Given instruction A
List every Penn Squall model that the reel thread mentions by number.
Given instruction B
Answer these questions from the reel thread, one answer per line:
(i) Under what price does Silver Bullet want the reel to stay?
(ii) How many yards of 30 pound mono does roostertail say the Squall 40 holds?
(iii) Which reel does KEVIN name?
Given instruction C
Echo a passage from the reel thread word for word: begin at the words "## Raymo (Jan" and stop after "in that range...".
-- Start Source --
# Seagate50 vs Sealine x 50 vs Penn Squall 40 HELP please!!



## Silver Bullet (Sep 11, 2012)

Gentlemen,
I'm looking for one more surf casting combo to tackle bull reds/ 4-7' sharks/ giant rays from the beach. I'll be fishing 4-6oz of lead plus bait. I'm looking for the easiest casting, most durable reel that I can find for under $160. Any suggestions?
I like the Daiwa's because of the centrifugal brakes, but I like the Penn name a little better. I have a 555 that I picked up the end of last season so I'm still a rookie conventional caster. I think I was learning pretty quick, but any aid I can get from the reel having casting brakes, I'll gladly take. I could be talked into another 545 or 555 if they are the best option. They seem to be the cheapest option right now. It seems like a lotta guys fish the SLOSH's and like them, just wondering if anybody stepped up to the Seagate.

I appreciate all suggestions and arguments for selecting one of these or any other reel that I may have left out.

Tight lines,
SB


----------



## roostertail (Jul 7, 2012)

I'm sure you probably know what your doing but those are awfully huge casting reels. The Squall 40 holds 360 yards of 30 pound mono. I think the standard for big drum is usually you need around 200 yards of 17 to 20 pound mono.


----------



## surfchunker (Apr 10, 2006)

if I was looking for a reel that size I would buy a Daiwa Saltist 50


----------



## RobVB (Mar 17, 2012)

According to Penn's web site the mag braking is only available on the Squall 12 & 15.


----------



## gilly21 (Feb 15, 2006)

Those reels are overkill for what you are targeting. Of the two criteria you mentioned, 1)Easy casting-2) Most durable, they do not fit both. Either of the brands and lines of reel you mentioned are durable. None of the sizes are what I, and most seasoned surf casters, would call easy to cast. Unless you have massive hands and a very strong thumb, the spools will be very hard to keep pinned on a good cast. What I would suggest is a 30 sized Diawa, or the Squall 15. The 30 sized Diawa will still be a bit large to hold the spool until you get a good grip built up. The Saltist will be the best option and holds over 300yards of 20lb mono. Either the 30 sized Diawa or the Squall 15 will land just about any 7' or below shark and the biggest drum you will see.


----------



## Raymo (Jan 11, 2011)

Daiwa Saltist 20 is your ticket...Fill it with 20lb mono and top with a good bite leader for those sharks and you are in business...I bought a 30 to use as double duty heavy surf and light bottom fishing...the 30 is overkill for the beach...for sharks in that range...


----------



## KEVIN (Feb 26, 2009)

Penn Fathom 15...Blows the Squall away in my opinion


----------



## BlueWater (Jun 14, 2011)

I am in the market for the same set up as well. I personally will be choosing Penn, not saying there is anything wrong with Diawa's. I have never used Diawa's line of reels but they do have some fantastic reviews and first hand experience with several surf casters on here. I own all Penn reels and they are awesome reels to say the least. I did however go back and forth as to which company to choose. Considering the reels I own have treated me well, especially being fairly new to surfcasting...why change. I have taken a liking to the fathom 25n but will know much more when I actually am able to hold it in my hands, that is when my decision will be made to which reel size I choose. Which ever company you choose I still think you will NOT be dissatisfied with either.


----------



## Youngbuck757. (Jan 10, 2013)
-- End Source --
-- Start Data segment --
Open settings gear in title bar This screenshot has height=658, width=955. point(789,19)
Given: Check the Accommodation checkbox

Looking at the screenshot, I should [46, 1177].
-- End Data segment --
Task output A
Squall 40, Squall 12, Squall 15

Task output B
(i) $160
(ii) 360 yards
(iii) Penn Fathom 15

Task output C
## Raymo (Jan 11, 2011)

Daiwa Saltist 20 is your ticket...Fill it with 20lb mono and top with a good bite leader for those sharks and you are in business...I bought a 30 to use as double duty heavy surf and light bottom fishing...the 30 is overkill for the beach...for sharks in that range...